December 20, 2010

the woman who couldn't be scared

So I was reading this article about a brain-damaged woman who doesn’t have the mental capacity to feel fear. She has a rare genetic disease that damaged a brain structure called the amygdala. Apparently the amygdala (uh-MIG-duh-luh) has something to do with making people feel afraid when they’re in threatening situations. If so, I know for a fact mine’s working, because I’m already scared about that trip to Walmart I have to make this afternoon where the just-5-shopping-days-‘til-Christmas crowd will be doggedly pushing shopping carts full of crap up and down crowded aisles while alternately talking on cell phones and slapping at their howling kids. However, this lady would probably jump at the chance to mix it up with this crowd, as she can’t feel fear. Just imagine…dangle her off a 5th floor balcony like Blanket Jackson- no reaction. Put her in the back booth of a dark restaurant with Jeffrey Dahmer, party of 2? No problemo. She can’t be afraid.

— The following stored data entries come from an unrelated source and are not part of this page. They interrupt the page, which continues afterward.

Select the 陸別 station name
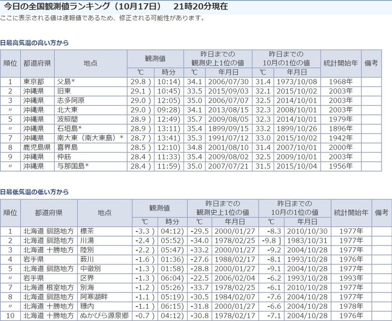Viewport: 392px width, 321px height. click(x=87, y=250)
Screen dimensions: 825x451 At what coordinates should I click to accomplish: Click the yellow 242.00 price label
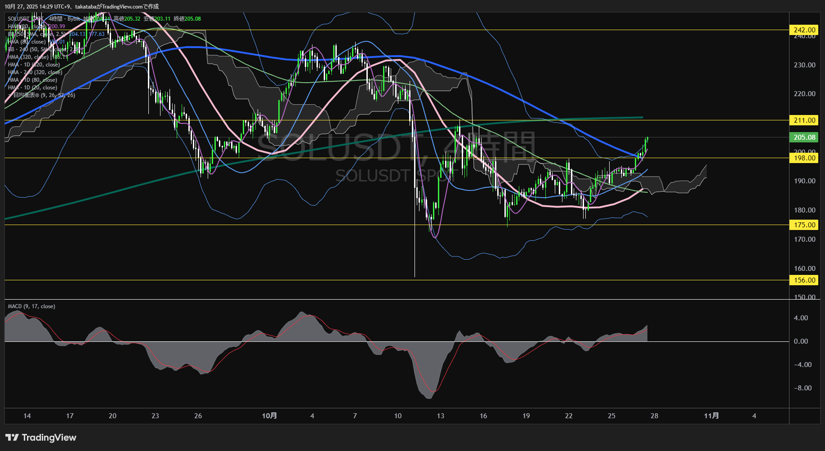pyautogui.click(x=804, y=30)
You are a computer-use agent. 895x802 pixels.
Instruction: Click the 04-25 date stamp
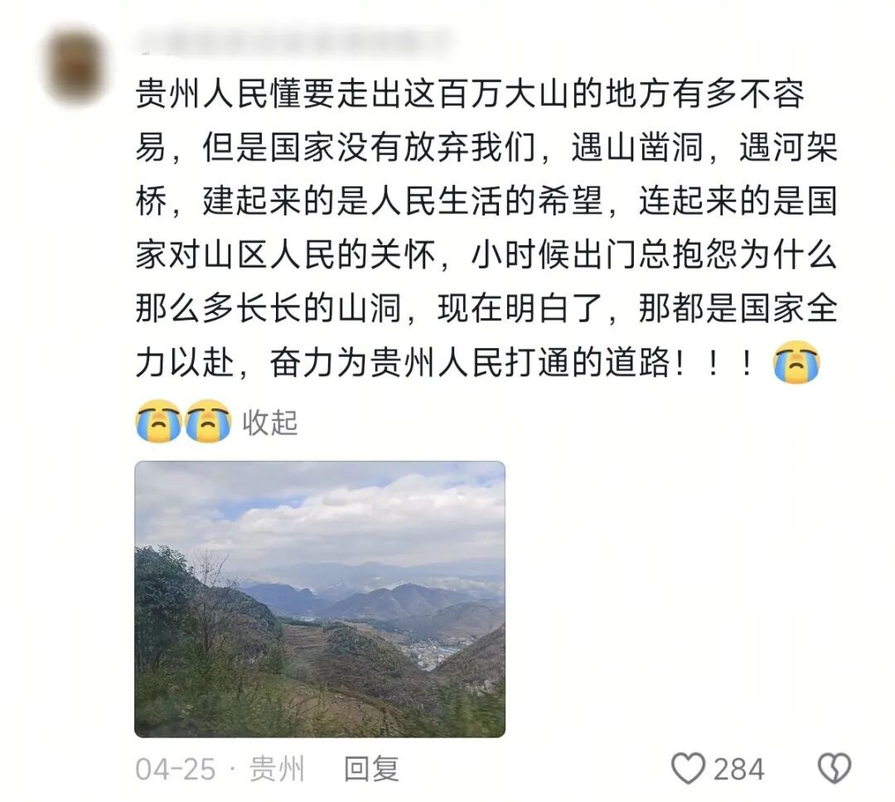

And they know this about her because the article was chock full of examples from a case study conducted on her lack of fear. In one experiment they blasted her with air horns every time she saw a blue-colored square on a screen. Despite repeated blasts, she developed no fearful reaction to the blue square (though she probably did develop a splitting headache, I know I would). A man with a knife to her throat? Not so much as a gulp. Researchers took her to horror movies. Yawn. They drug her through haunted houses. The monsters ran from her. The researchers exposed her to venomous snakes and spiders. Hello sweetums, give mama a kiss.

Now I’m no expert, and I confess to a very weedy C in the one science class they forced me to take my freshman year at Baylor, but you don’t have to be a mastermind to recognize that what this lady with the defunct amygdala really needs to fear is that bunch of researchers trying to scare her witless. I mean really, hasn’t the poor brain-damaged woman already suffered enough?

But I can just imagine them huddled somewhere in their white coats plotting their diabolic experiments for this month…

I’m telling her she ate turkey stored at improper food temperatures.

I’m going to tie her to a chair next to a dried out Christmas tree and strike a match.

I think I’ll put a dead rat in her Christmas stocking.

Personally, I doubt any of those will make her bat an eyelash. If they really want to jump start her amygdala, all they need to do is threaten to put her in a sealed room with a loop track playing nothing but George Michael’s song “Last Christmas”. That should scare the $#*! out of anybody!